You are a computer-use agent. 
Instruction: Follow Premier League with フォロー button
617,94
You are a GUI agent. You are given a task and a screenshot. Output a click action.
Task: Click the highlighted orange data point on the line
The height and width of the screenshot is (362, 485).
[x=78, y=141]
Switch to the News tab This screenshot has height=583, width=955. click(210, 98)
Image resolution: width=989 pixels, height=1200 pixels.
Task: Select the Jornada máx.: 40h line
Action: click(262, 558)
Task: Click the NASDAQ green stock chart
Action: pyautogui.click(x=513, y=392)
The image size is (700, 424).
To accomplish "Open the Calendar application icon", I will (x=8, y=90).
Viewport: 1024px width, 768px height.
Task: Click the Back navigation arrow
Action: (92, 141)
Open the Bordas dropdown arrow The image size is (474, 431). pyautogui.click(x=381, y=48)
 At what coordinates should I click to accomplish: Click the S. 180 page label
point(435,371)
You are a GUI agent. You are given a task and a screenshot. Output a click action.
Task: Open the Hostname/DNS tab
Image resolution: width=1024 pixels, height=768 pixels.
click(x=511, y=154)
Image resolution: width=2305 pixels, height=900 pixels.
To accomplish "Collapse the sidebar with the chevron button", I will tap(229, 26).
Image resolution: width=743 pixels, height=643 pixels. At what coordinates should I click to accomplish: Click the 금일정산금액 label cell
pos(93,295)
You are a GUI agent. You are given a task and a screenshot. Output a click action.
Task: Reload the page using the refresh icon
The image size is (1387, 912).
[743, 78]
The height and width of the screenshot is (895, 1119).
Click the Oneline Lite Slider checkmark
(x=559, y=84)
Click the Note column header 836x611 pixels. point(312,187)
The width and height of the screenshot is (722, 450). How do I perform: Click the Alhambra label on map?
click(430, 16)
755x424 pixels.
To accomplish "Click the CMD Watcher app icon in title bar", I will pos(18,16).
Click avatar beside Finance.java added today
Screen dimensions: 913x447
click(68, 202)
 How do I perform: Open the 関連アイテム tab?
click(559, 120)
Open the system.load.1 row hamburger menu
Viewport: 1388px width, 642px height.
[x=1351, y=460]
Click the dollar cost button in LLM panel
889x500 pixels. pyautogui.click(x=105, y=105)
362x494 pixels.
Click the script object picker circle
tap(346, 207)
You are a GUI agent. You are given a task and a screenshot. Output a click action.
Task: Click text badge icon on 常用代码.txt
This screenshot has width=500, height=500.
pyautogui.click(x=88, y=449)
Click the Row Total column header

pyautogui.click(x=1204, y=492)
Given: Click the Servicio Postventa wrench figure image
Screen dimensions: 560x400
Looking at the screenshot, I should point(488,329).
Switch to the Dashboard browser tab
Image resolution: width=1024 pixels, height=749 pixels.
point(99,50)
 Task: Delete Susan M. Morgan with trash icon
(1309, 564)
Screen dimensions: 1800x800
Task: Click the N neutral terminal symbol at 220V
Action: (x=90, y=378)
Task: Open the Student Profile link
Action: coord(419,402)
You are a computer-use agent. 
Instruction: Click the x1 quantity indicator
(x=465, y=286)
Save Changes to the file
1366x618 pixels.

☆ ☆ ☆ ☆

--- Exercise instructions ---
Repeat exactly the lines of the material from the one with "Task: Delete Susan M. Morgan with trash icon" through the end, both the first and the last included.

--- Result of this task ---
 Task: Delete Susan M. Morgan with trash icon
(1309, 564)
Screen dimensions: 1800x800
Task: Click the N neutral terminal symbol at 220V
Action: (x=90, y=378)
Task: Open the Student Profile link
Action: coord(419,402)
You are a computer-use agent. 
Instruction: Click the x1 quantity indicator
(x=465, y=286)
Save Changes to the file
1366x618 pixels.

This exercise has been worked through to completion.